Okay, I almost said there was a 3rd, 4th, 5th thing…so really pretty much every single point he makes is awesome and you should read his post.
4. On kids and screens
Doug has a short summary of some myths about kids and screens. The one I struggle with is number 3 that screen time is wasted when compared to outside time.
I have the article Doug referenced in my queue to read so we shall see if my mind is changed. I’ve watched my 4 year old when she gets a screen and turns into a zombie. I’ve also watched her climb at the park and work out problems playing with other kids.
I find it hard to believe that one type of interaction isn’t much more valuable to her development and that activity doesn’t involve screens.
5. The survey says – we check email too much
Adobe did a survey and in total we check email 5.6 hours a day.
Holy crap this is crazy. I just checked Screen Time on my phone and my 7 day total is 5 minutes. Now my phone is not my main computing device.
Checking in with my iPad I have a total of 3 hours of email in the last 7 days.
I do like seeing my numbers be so low.
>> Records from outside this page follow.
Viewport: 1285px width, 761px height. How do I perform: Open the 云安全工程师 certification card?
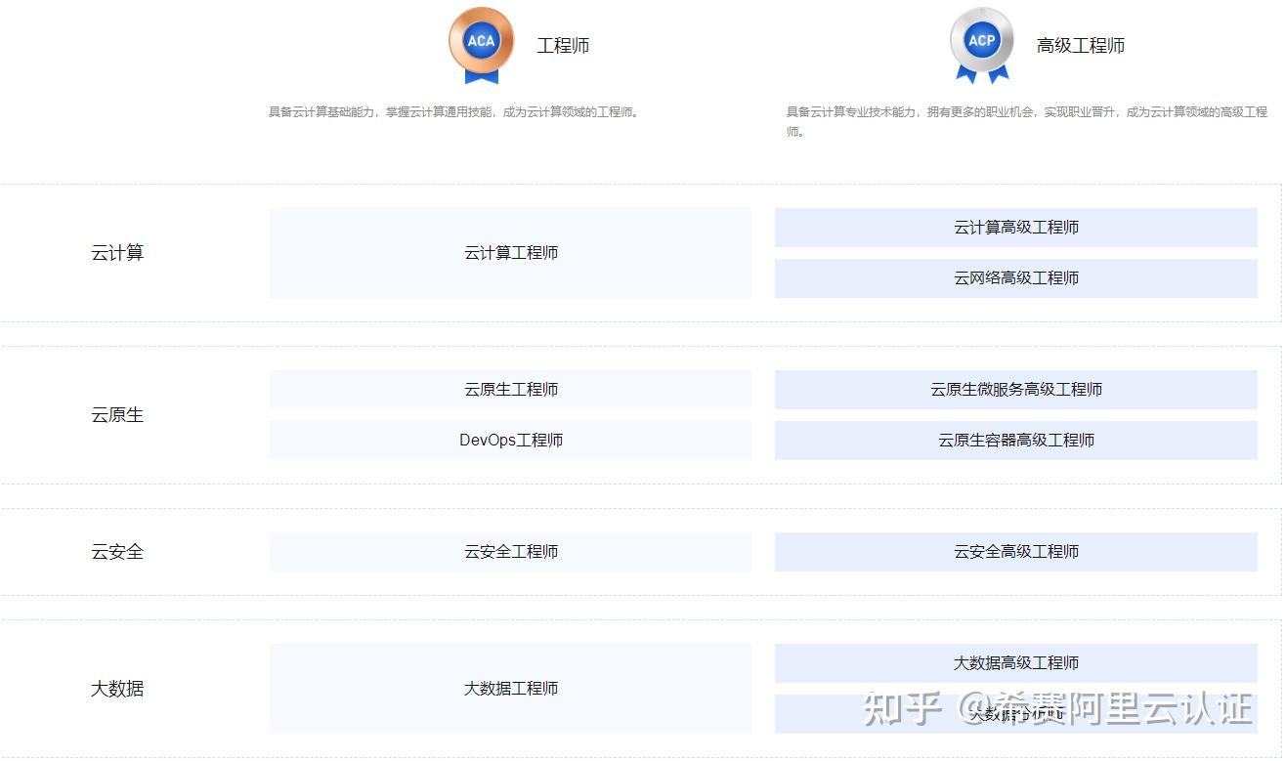pos(510,551)
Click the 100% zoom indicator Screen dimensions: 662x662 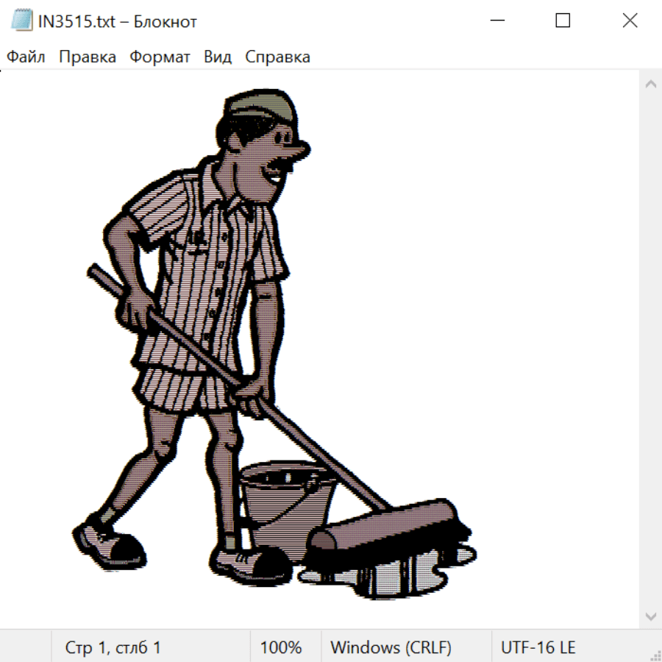click(x=281, y=648)
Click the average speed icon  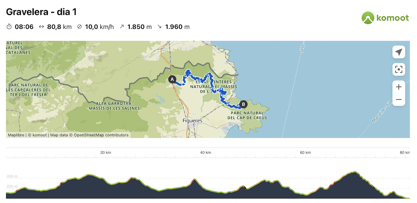(80, 26)
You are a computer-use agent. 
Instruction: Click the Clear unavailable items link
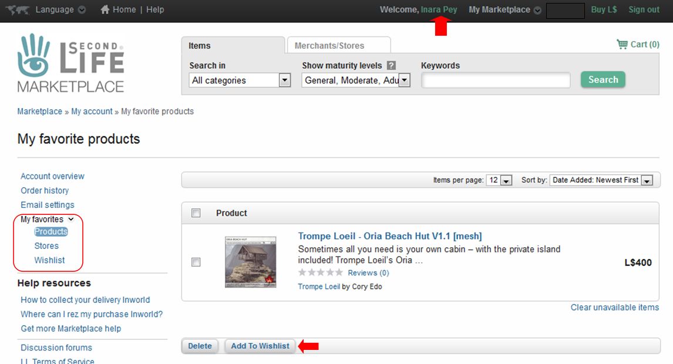pos(614,307)
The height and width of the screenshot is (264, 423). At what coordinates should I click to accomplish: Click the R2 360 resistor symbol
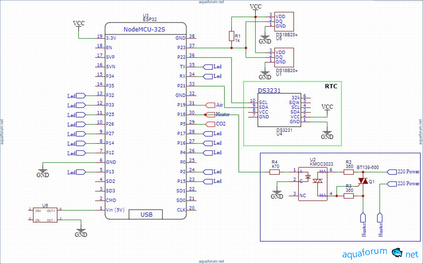[348, 172]
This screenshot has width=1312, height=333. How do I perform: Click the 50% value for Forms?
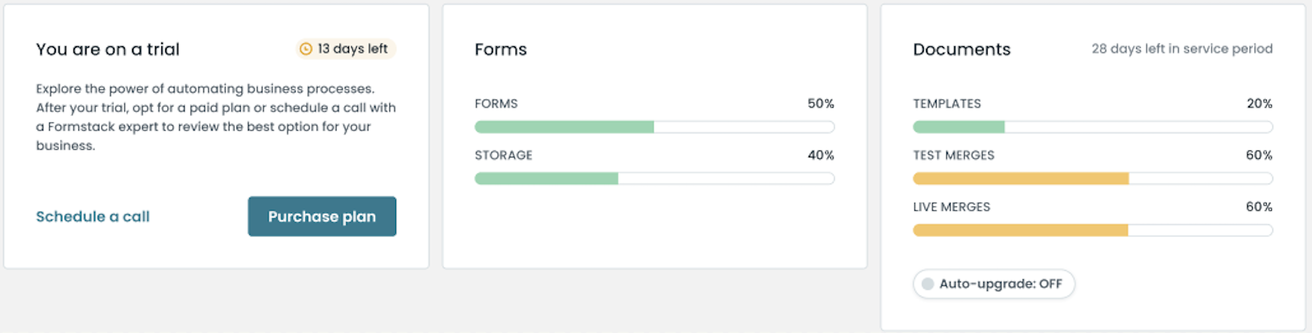[821, 104]
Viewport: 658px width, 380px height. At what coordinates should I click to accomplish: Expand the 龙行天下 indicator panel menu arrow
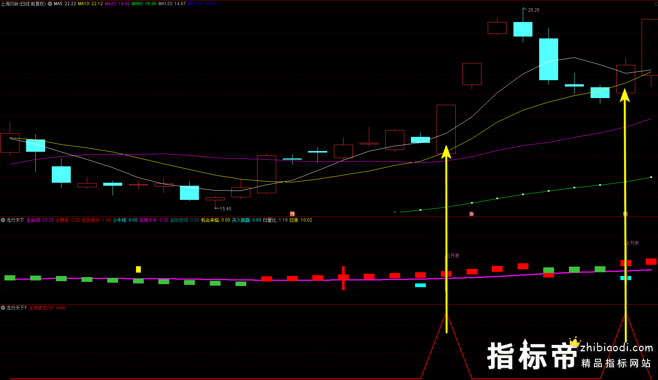point(3,220)
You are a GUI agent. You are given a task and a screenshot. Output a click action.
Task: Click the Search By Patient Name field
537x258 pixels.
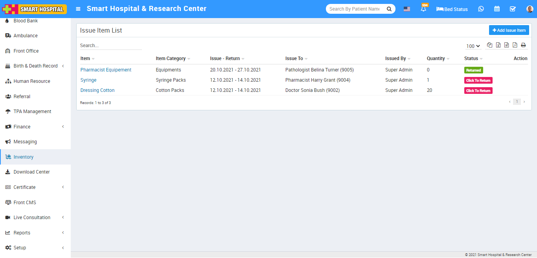pos(355,9)
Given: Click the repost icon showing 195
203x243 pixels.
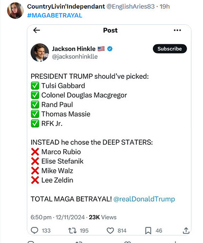Looking at the screenshot, I should [x=72, y=230].
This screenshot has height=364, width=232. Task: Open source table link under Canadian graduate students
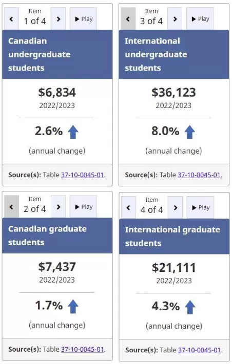click(82, 349)
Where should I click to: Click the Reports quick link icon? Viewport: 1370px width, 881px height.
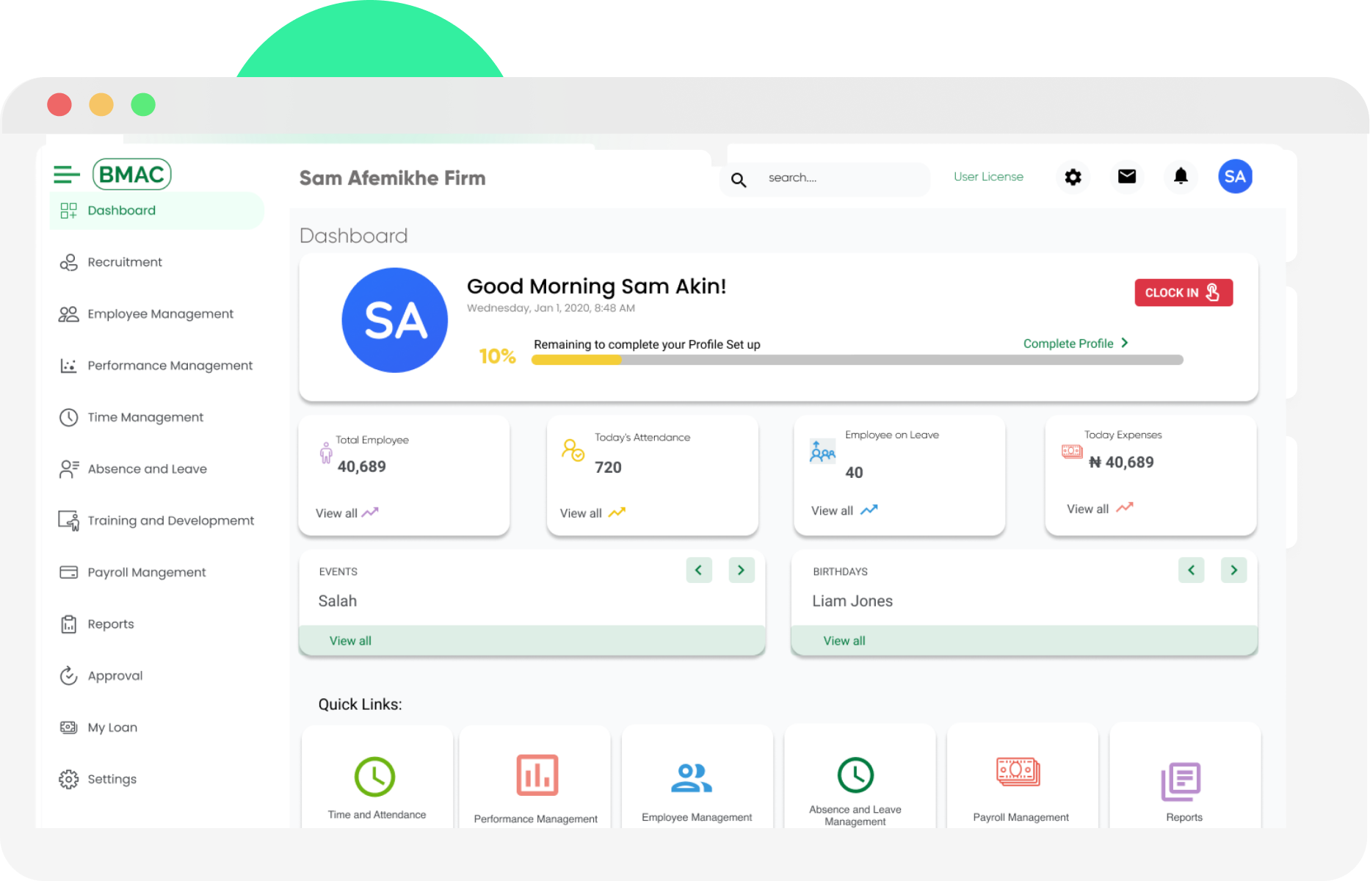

No there is not email on my Mac because it hasn’t been turned on this week.
Here is Cal Newport’s conclusion on email and it’s value…rather lack of value.
No one doubts the reality that it’s more efficient to hit “send” than to print a memo or mail a letter, but as observations like the above become more extreme, the claim that email is a straightforward productivity booster has become increasingly indefensible — the dynamics at play are more complex and decidedly dire.
We cannot, in other words, escape the necessity to radically rethink how we work in the age of computer networks. To use a metaphor appropriate to the October season: survey results like those reported by Adobe are making it unmistakably clear that Frankenstein’s digital monster has escaped the lab.